I caught the nurse’s arm. “You need to show me exactly how to put this on,” I said.
She deftly looped all the right holes, and the robe closed around me, all my clothes still on, and turned to go.
“And I take off all my clothes, right?” I asked, catching her again. “Every article of clothing I have on, I should take off? Is that right? No clothes at all?”
This is the question I always demand of masseurs especially, who infuriatingly say “Whatever makes you feel comfortable!” and I say “It makes me feel comfortable knowing that if I’m supposed to be naked better you spell that out for me right now.”
“Yes, every article,” the nurse said with a sympathetic smile. “Except the robe, of course.”
Which I had already guessed, because wouldn’t that be a sight? Me whipping back the curtain and walking out like that, robe bunched up in my hand, saying “Like this?”
They let Liz come in after I was robed up, and together we met the anesthesiologist. This was at the Tully Center in Stamford, Connecticut. We’ve only had great experiences with doctors in Stamford and this was no different. He asked me a couple of questions before he stopped and studied my hair for a moment.
“Do you have red hair?” he asked.
Which at first struck me as a strange question, since he was looking right at me. Like looking at a guy holding a box of crayons and asking him if he was holding a box of crayons.
“It was bright red growing up,” I said. “I guess it’s much more brown now.”
“Okay,” he said, nodding, as if that made sense. “Because red heads usually need a bit more anesthesia than most.”
I looked at Liz, who looked back at me with furrowed eyebrows.
“You can’t be serious.”
“No, really – look,” he said, and took out his iPhone and scrolled to a Wikipedia page. (Nothing gives me quite as much faith in my doctor as when he double checks some pre-op procedure on a Wikipedia app moments before he does it.)
But sure enough, there it was, in black and white on Wikipedia. And what does that say about me, that this relaxed me? Because I saw it on Wikipedia? You could have written that.
I know now that general anesthesia can be dangerous. But for me, it turned out to be a rather wonderful procedure. Like an instant nap. A nap in a can. A profound, completely deep sleep that I’ve not known since Finn was born two and a half years ago.
On the ride home a few hours later, even with my grogginess and waves of nausea and knowing I’d be taking some pain medication and in bed for a day or so, I talked to Liz about it as if I’d just gotten a hug from the Dalai Lama.

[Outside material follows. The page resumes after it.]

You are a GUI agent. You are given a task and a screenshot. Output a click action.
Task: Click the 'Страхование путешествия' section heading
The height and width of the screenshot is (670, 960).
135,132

“It was just so pleasant,” I kept saying, which she attributed to delirium but I knew different. Two hours of solid, dreamless sleep, no tossing, no turning, no finely tuned radar listening for Lucy’s cries to be fed or Finn’s cries for Daddy because he woke with a bad dream. Complete and total bliss.
So I’m all fixed up now. And even better, on those sleepless nights, when the kids are sick or I’m anxious or up late working, I have that wonderful memory of general anesthesia, knowing that there’s a place in this world where red heads get special treatment, where we sleep, gloriously, and literally, like a log.